The annual FAFSA filing window runs from Oct. 1 to May 31, and 95,445 college-bound students and current undergraduates filed forms for the current academic year — a 12 percent drop from the 109,070 who did for the 2018-2019 academic year before the pandemic.
This year’s filing numbers also were down 4 percent from last year’s 98,996 tally.
But looking just at Iowa’s high school seniors, 18,355 filed a FAFSA for this academic year — up 112 from last year. That figure amounts to nearly half of Iowa’s high school seniors in the class of 2022 — the same level as the previous year — indicating a leveling off of what had been annual declines.
But numbers haven’t rebounded to the 19,840 senior applications for 2018-19, when 53 percent of that graduating class filed. And Iowa College Aid has several ideas about why:
- High school counselors, who typically aid in and encourage FAFSA filing, still are addressing pandemic-related issues.
- College-going rates for the smaller pool of Iowa high school graduates are declining generally.
- Low unemployment rates typically drive down college enrollment by drawing more high school graduates into the workforce directly, decreasing the number of students filing FAFSAs.
Iowa College Aid hopes this year’s stabilization is a good sign.
“Even though we have yet to return to our pre-pandemic FAFSA completion rate, we are encouraged that this year’s FAFSA completion rate has remained steady and hope this is an opportunity to drive those rates upward,” Iowa College Aid Executive Director Mark Wiederspan said in a statement.

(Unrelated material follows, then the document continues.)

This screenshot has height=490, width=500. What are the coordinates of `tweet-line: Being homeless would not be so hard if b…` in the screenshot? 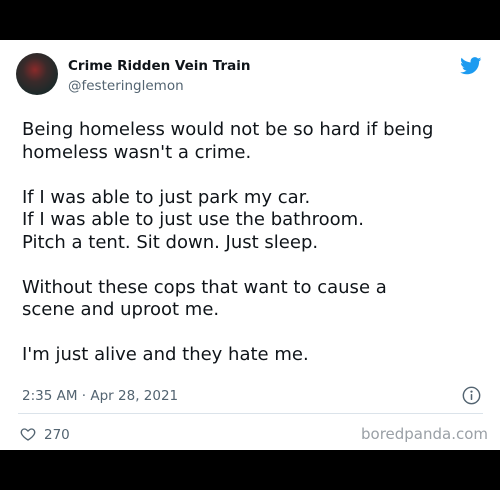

Iowa College Aid is encouraging educators to focus on the demographic gaps between students by gender, ethnicity, and socio-economic status — which have remained consistently wide for years, according to the report.
Where 60 percent of Asian students and 53 percent of white students filed FAFSAs for the current year, 33 percent and 32 percent of Hispanic and Black students did so, the data showed.
During the height of COVID, white students saw a modest drop in filing and Asian students actually saw an increase — while filing among Hispanic students and those identifying as two or more races fell 6 percentage points.
Statistics were even lower across each of those demographic categories for students who qualify for free and reduced-price lunch — with just 28 percent and 29 percent of Hispanic and Black students who qualify filing FAFSAs for this year, a decrease from previous years.
On gender discrepancies, Iowa’s filing rate among females was 15 percentage points above its rate for males — 57 percent versus 42 percent. That gap has persisted over the years — with both genders experiencing 4 percentage point declines since 2018-19.
“These numbers underscore the importance of efforts to increase Iowa’s rates,” according to Iowa College Aid, which this summer — in collaboration with the Iowa College Access Network — hired 11 FAFSA associates to help students file applications and follow through on higher education plans.
Iowa College Aid also is hosting a “FAFSA Learning Day” Oct. 11 as part of its FAFSA Awareness Week Oct. 10-14 — a statewide initiative to give Iowans step-by-step help on completing the FAFSA and securing financing for continuing education after high school.
Vanessa Miller covers higher education for The Gazette.